サーカスの子
小学生のとき、街にサーカスが巡業でやってくると、団員の子供が一時的に同じクラスに入ってきたことがあった。それは2度あり、どちらも女の子だった。
一度は、3年か4年の時だった。殆ど話をしない子だったけど、それは仕方ないよね。だって、サーカスの巡業と共に転校を繰り返しているのだから、仲良しなんか作る暇ないだろうし、仲良くなっても、ほんの数日で別れが来ちゃうのだから。
だから、教室に座っていても、遠慮がちに黙っていたけれど、昼休みになり、みんなが旧校舎からグランドに駆け出していったとき、「みんなと遊ぼう」と誘うと、なんとなく笑ってくれたので嬉しかった。

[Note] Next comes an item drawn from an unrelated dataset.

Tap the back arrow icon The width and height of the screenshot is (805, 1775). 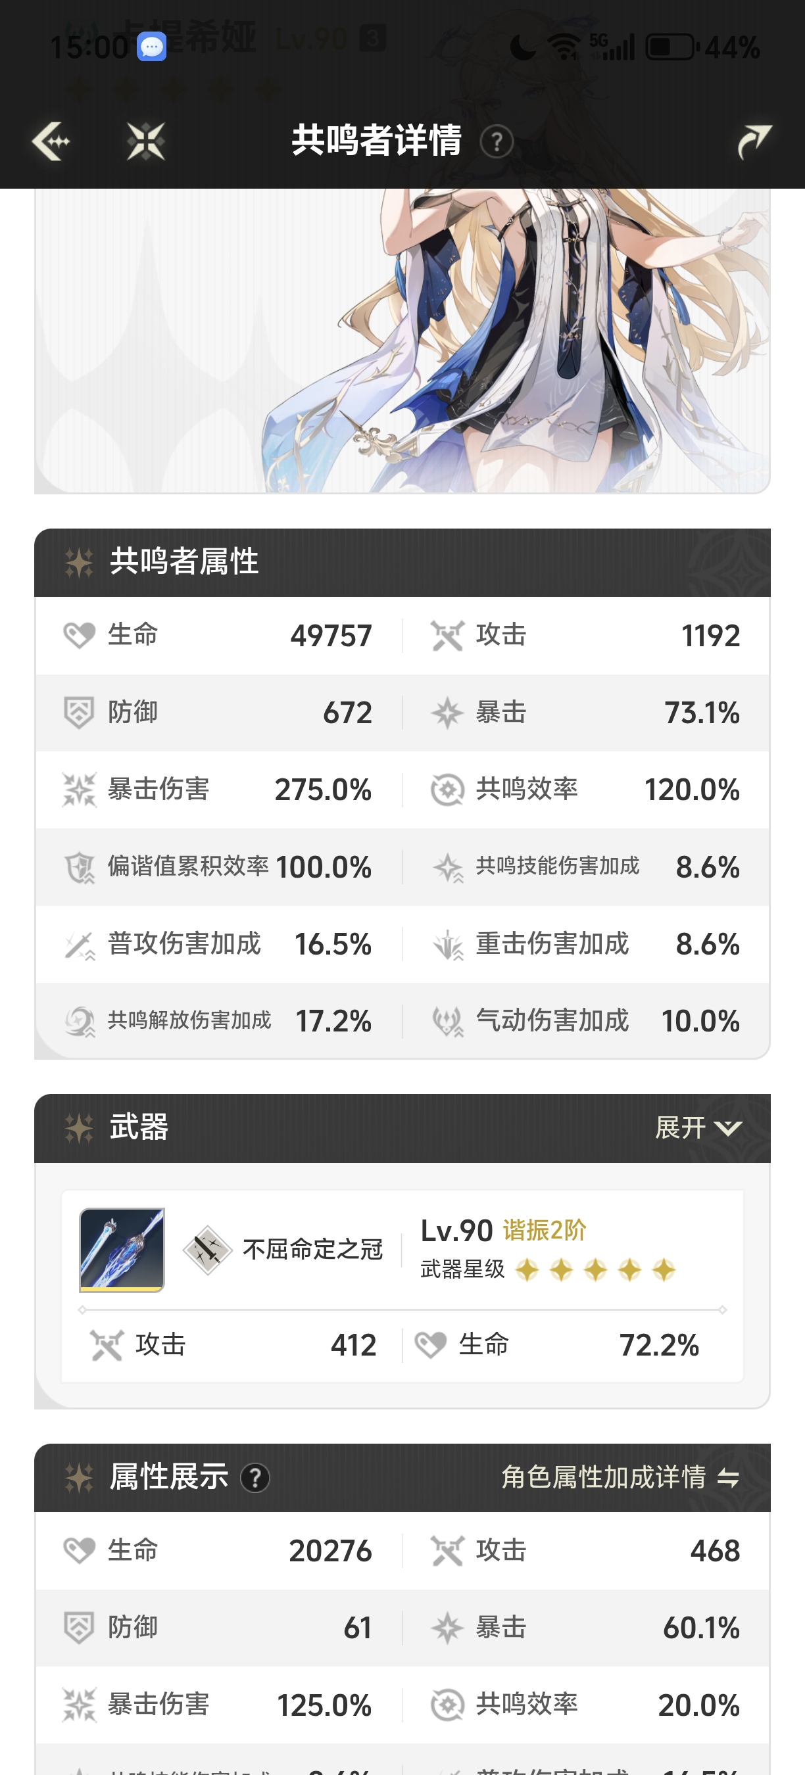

そして、ドッジボールをして遊んだ。でも、会話らしい会話はしなかった。
あれは、キグレサーカスだったと思う。
親に頼んで休みの日にサーカスを行かせてもらった。たしか、いつもの仲良しと一緒だったはずだ。
その時の大々的な呼び出しものに、鉄球の中をオートバイが縦横無尽にぐるぐる走るのがあった。最初に鉄球の扉からオートバイが入ると、扉が絞められた。この時点ですでに緊迫感がある。次にオートバイが「バリバリバリ!」と物凄い音を出しながら横に走り始めると、徐々に高さを上げて鉄球中央を真横にぐるぐる回る。それが今度は縦回転になっていくのだ。爆音もすごかったが、落ちないので驚いた。
その舞台の後ろの陰に、その子の姿を見た。
その頃、「遠心力」という言葉は知らなかったが、勢いを付ければ落ちないと分かり、家に帰ってから、ブリキのバケツにビー玉を入れ、バケツをゆすってビー玉をぐるぐる回して遊んだ。最初は下の方から、それから徐々に上の方で回した。オートバイのように。
バケツの中で回るビー玉のうるさい音が、オートバイの音のようだった。
二人の男が帽子で遊んで笑いを取った。そのひとつに帽子のつばを持って、くるくるっと回して頭に被る芸があり、面白いと思った。もう一つは、一人が帽子を投げて、もう一人が頭でキャッチする技。これも楽しかった。
難易度は全然高くないので、帰ってから、その仲良しの家に上がり込んで、学生帽でその二つの技を練習して遊んだ。2,3メートル先から投げられた帽子をうまく頭に被せることが出来たときは、オットセイになった気がした。
帽子のつばを指で挟んでくるくる回してから被る芸は、今も、誰に見せるでもなく時々やるが、やると、顔も何一つ思い出せない、数日間だけ転校してきたサーカスの子の記憶がクルクルと蘇ってきます。